Given text
*** Begin section ***
Serialize/Deserialize AST without original headers.

I am trying to implement a big set of API + overloads around 10k instructions in a library. I want to minimize the parsing cost, so my approach was to pre generate an ast of my library using clang.

clang -x c++ -emit-ast mylibrary.h -o redistributable.ast

I plan to make this binary file redistributable along with my aplication.


When I am loading the files from a different machine, it no longer works, since I think the ast binary is linked to the original sources that are no longer redistributed. Is there any way to avoid this link?

Any sugestions or path how to do this.

Bellow is code that I am trying.

This is how I currently load the ast and currently works on the same machine.
*** End section ***
Required action 1
According to the post on serializing the AST, roughly how many instructions does the library's API set contain?
Required action 2
Do these statements agree with the post on serializing the AST? Answer yes or no for each and quote the deciding words of the post.
(a) The poster means to ship the AST binary file with the application.
(b) Loading the AST fails even on the machine where it was generated.
(c) The original sources are distributed along with the AST file.
Required action 3
Pick up the post on serializing the AST after its last sentence and keep writing it.

Provided information
*** Begin section ***
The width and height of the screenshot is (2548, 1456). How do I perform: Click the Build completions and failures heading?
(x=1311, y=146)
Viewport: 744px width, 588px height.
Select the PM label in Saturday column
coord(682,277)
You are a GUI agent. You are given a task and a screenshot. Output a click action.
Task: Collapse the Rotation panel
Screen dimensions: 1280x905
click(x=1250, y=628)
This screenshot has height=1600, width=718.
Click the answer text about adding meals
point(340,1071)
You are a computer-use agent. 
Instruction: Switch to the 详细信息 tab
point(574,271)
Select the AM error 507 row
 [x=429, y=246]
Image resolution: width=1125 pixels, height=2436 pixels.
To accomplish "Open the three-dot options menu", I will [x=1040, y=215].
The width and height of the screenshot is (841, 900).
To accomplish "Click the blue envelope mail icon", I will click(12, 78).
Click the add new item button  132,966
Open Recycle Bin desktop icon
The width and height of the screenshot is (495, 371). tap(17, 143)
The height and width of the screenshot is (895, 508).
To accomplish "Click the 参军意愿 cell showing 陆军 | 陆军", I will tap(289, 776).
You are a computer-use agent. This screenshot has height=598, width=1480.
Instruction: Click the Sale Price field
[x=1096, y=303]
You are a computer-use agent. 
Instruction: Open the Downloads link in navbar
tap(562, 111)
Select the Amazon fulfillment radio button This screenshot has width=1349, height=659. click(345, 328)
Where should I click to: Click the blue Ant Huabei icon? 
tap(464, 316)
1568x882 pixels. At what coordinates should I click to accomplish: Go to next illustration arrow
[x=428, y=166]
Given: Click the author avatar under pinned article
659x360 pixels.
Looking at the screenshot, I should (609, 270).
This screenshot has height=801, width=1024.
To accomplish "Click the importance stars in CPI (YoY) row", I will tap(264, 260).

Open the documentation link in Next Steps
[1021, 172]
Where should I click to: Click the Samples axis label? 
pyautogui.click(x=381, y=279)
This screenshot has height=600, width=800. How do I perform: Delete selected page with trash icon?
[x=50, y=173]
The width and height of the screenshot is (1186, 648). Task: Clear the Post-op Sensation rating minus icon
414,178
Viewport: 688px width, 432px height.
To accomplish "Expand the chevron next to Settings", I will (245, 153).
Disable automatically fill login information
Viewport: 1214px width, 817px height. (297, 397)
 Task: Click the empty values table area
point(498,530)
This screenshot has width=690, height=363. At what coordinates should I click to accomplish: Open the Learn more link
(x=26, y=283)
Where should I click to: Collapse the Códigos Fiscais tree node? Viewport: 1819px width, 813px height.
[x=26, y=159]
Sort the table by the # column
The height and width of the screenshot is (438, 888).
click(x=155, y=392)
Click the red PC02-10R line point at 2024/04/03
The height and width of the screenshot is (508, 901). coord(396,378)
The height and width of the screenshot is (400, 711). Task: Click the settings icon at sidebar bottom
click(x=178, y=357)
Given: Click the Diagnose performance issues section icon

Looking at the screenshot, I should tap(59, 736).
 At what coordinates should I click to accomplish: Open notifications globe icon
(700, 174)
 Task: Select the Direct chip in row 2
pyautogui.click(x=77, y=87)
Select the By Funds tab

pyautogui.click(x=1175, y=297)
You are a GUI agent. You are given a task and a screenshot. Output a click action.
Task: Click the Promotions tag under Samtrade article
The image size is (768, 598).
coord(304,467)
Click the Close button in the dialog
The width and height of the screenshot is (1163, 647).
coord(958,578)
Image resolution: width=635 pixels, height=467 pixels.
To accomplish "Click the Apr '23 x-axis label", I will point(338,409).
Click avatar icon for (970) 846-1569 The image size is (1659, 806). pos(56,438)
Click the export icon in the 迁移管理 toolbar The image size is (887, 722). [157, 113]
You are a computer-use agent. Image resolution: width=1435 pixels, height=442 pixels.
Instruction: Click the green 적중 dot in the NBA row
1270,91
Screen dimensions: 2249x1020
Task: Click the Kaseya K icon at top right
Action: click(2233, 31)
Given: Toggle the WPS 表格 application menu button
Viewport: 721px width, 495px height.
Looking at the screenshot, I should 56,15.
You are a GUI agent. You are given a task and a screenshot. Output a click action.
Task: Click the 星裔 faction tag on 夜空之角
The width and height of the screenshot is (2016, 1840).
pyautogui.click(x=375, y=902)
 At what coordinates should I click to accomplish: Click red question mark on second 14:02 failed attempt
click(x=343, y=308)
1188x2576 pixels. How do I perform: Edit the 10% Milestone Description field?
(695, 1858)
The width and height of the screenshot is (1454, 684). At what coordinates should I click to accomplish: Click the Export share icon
*** End section ***
Response box 1
Around 10k instructions.

Response box 2
(a) Yes: "I plan to make this binary file redistributable along with my aplication."
(b) No: "currently works on the same machine."
(c) No: "the original sources that are no longer redistributed"

Response box 3
#include “” // this has the ast in static char ast[]
CompilerInstance CI;
CI.createDiagnostics(new TextDiagnosticPrinter(m_Context.GetDiag(), new DiagnosticOptions()), true);

StringRef theString(ast, sizeof(ast));

// Import AST from file.
llvm::MemoryBuffer *theBuffer = llvm::MemoryBuffer::getMemBuffer(theString, “precompiled.ast”, false);
llvm::OwningPtrclang::ASTUnit CUnit(ASTUnit::LoadFromASTMemoryBuffer(“hlsl.ast”, &ci.getDiagnostics(), CI.getFileSystemOpts(), theBuffer));

assert(CUnit.get() != nullptr && “Failed to load precomputed AST”);

ASTImporter Importer(ci.getASTContext(), ci.getFileManager(), CUnit->getASTContext(), CUnit->getFileManager(), false);

TranslationUnitDecl *TU = CUnit->getASTContext().getTranslationUnitDecl();
for (DeclContext::decl_iterator D = TU->decls_begin(), DEnd = TU->decls_end(); D != DEnd; ++D)
// Don’t re-import __va_list_tag, __builtin_va_list.
if (NamedDecl *ND = dyn_cast(*D))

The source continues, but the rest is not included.